Perhaps they were questioning me because I’d been so careless. That could be a crime, leaving your car unlocked or indeed leaving your baby in the car in the first place. Maybe I was unfit to be a mother and I deserved to be locked up.
‘This won’t take long, Mrs Varney. There are just a couple of things we want to clarify about . . .’ DI Lumley paused, glanced at his partner and then continued. ‘About the day that your baby was abducted. I know this isn’t easy and I want to assure you that I have a number of my top men working on this case. But we have very little to go on and just need your clarification on a couple of points.’
‘Of course,’ I said. My shoulders were hunched and hurt whichever way I sat.

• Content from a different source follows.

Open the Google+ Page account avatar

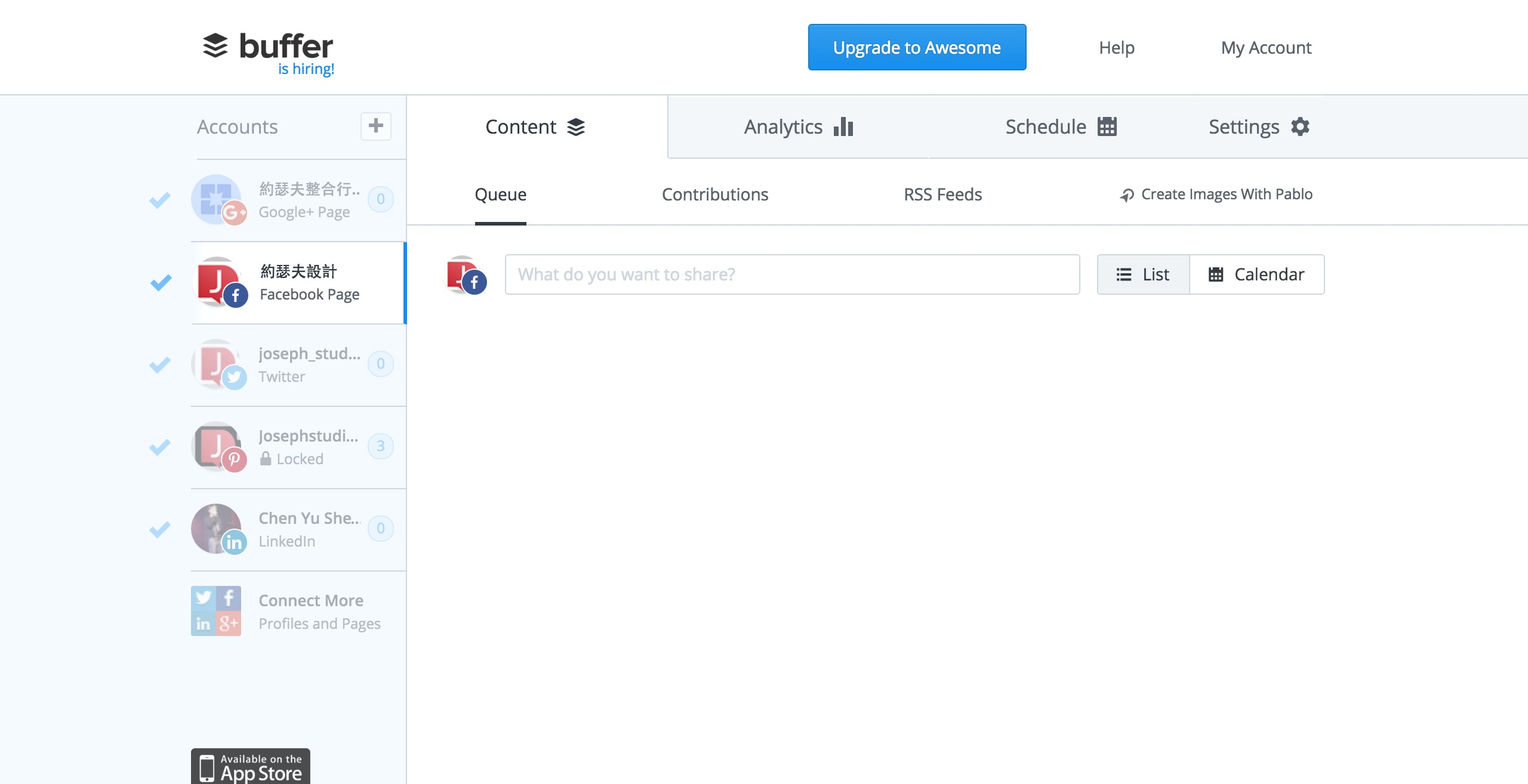point(217,199)
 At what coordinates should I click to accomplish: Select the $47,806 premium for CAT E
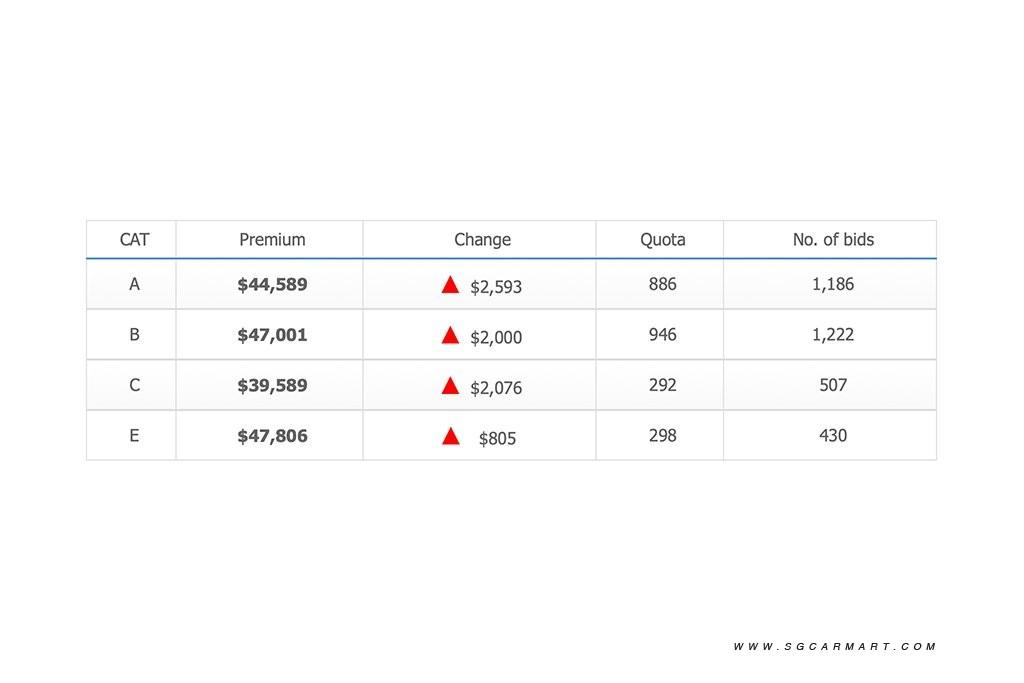pyautogui.click(x=272, y=436)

Since Natasha had gone, my body had begun to shrivel and desiccate. I was managing to eat a little these days and had sips of water and tea but even so, my bones dug into whatever I sat on and ached as if they were going to snap. My hair was falling out too. ‘I’ll try to help.’
‘I’d like to start with the bootee.’ Lumley looked at his associate and nodded. The other man produced a sealed plastic bag from behind his clipboard. It contained Natasha’s knitted boot, the one that I’d found in the street. It was squashed flat and looked greyer than I remembered. ‘Do you recognise this item, Mrs Varney?’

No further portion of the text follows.